Kathy Walker poses with the amazing Charmglow.
 (The Spokesman-Review)

Let’s start by saluting a veteran.

Last Saturday, The Slice asked for photos of backyard barbecue grills that prove looks aren’t everything.

And Lisa Walker of Hayden, Idaho, answered the call. She submitted a picture that shows her mom, Kathy, posing by her dad Tony’s high-mileage, battle scarred cooker.

It’s a Charmglow.

“This photo makes the grill look pretty good,” wrote Lisa. “The wheels are broken off and the bottom of the grill is rusted through so that the lava rocks fall out. Believe it or not, he still uses it every day.”

“Literal skirt-chasing: So this younger, single friend of mine is in a downtown Spokane bank. He sees a woman in a remarkably short skirt. Her appearance gets his attention.

When his bank transaction has been completed, he starts walking out. And he sees the same woman stepping onto an elevator. So he decides to get on with her.

“You know, we really should have a drink sometime,” he says, after a moment.

And the woman, projecting a skeptical vibe, asks him if he is paying attention to her because of the revealing skirt.

He admits that, yes, that might be part of it.

Well, she huffs, it’s short-skirt day in her office.

Still, she accepts his phone number.

Chances are, nothing will come of it.

But here’s what I want to know. Was she on the level about short-skirt day? Is that for real? And if so, what’s next?
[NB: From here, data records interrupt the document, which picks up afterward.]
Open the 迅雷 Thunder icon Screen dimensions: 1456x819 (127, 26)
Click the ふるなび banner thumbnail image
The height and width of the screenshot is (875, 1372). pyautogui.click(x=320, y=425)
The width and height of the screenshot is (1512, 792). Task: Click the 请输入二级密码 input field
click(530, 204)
Thong Week?

“Slice answers: The five movies Michele DeBennedetto would include in an Essence of Summer film festival would be “My Girl,” “Stand By Me,” “The Sandlot,” “American Graffiti” and “A Summer Place.”
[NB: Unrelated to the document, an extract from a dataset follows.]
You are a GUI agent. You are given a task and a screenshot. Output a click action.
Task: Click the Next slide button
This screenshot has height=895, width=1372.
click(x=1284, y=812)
A list submitted by Jack and Sandee Buss included “Summer of ‘42,” “Picnic,” “American Graffiti,” “The Long, Hot Summer” and “Bull Durham.”
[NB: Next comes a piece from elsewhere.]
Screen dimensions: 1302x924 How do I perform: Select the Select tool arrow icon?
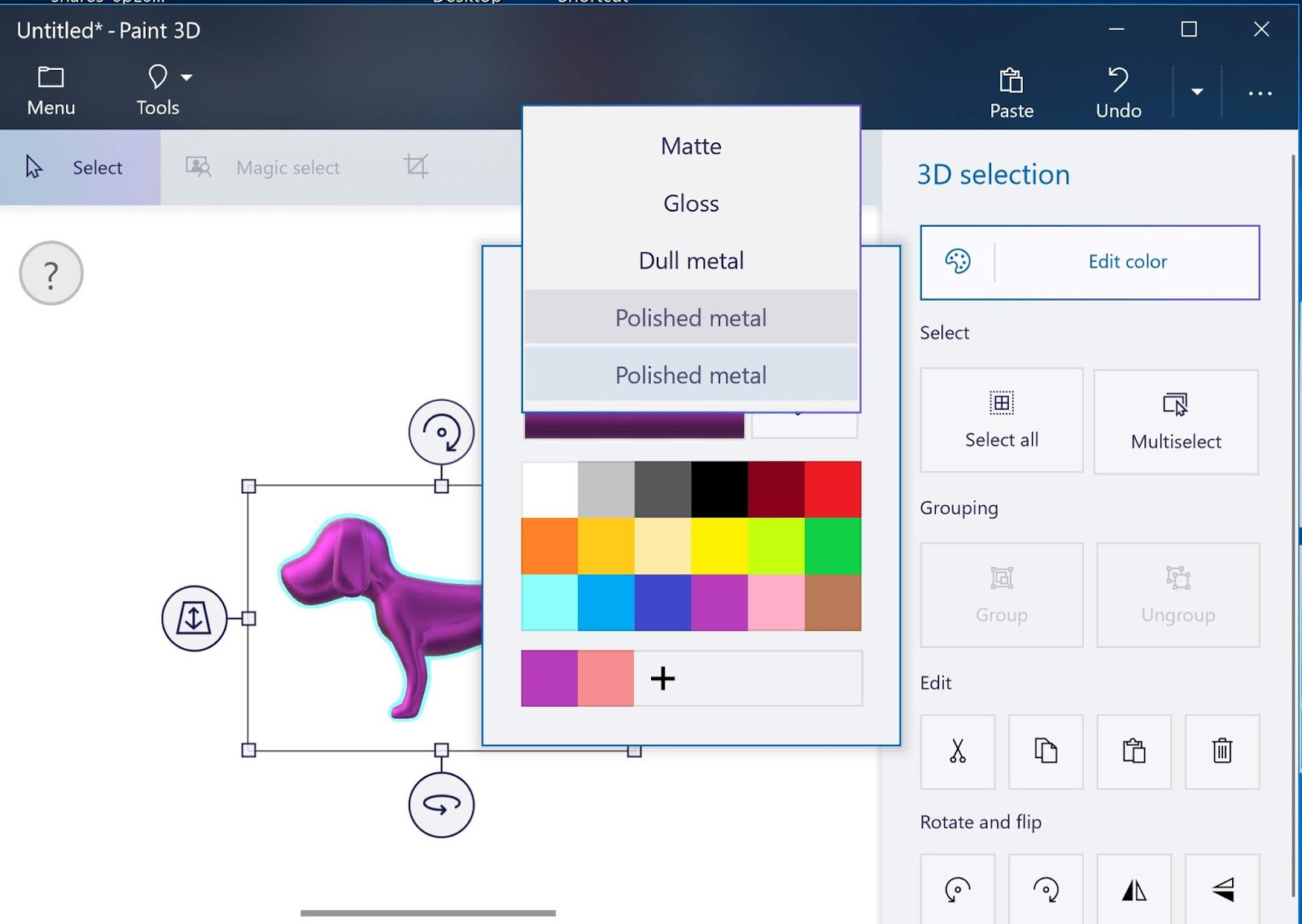pyautogui.click(x=33, y=166)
“Question for transplanted Southerners: What’s the dumbest thing people said to you after you moved here?

“Slice answers: Several readers said that they laughed when house-selling neighbors listed a ridiculously high asking price — until buyers offered to pay it.

Quite a few others sent in measurements of how far their cats can stretch out.

And I heard from several readers who told of having the same phone number for more than 50 years. But others insist that a six-digit number that evolved into seven digits isn’t the same number. So I’m settling this in time-honored Slice fashion. I’m moving on.

“Today’s Slice question: What’s the most remarkable thing a throwing partner ever said to you while playing catch?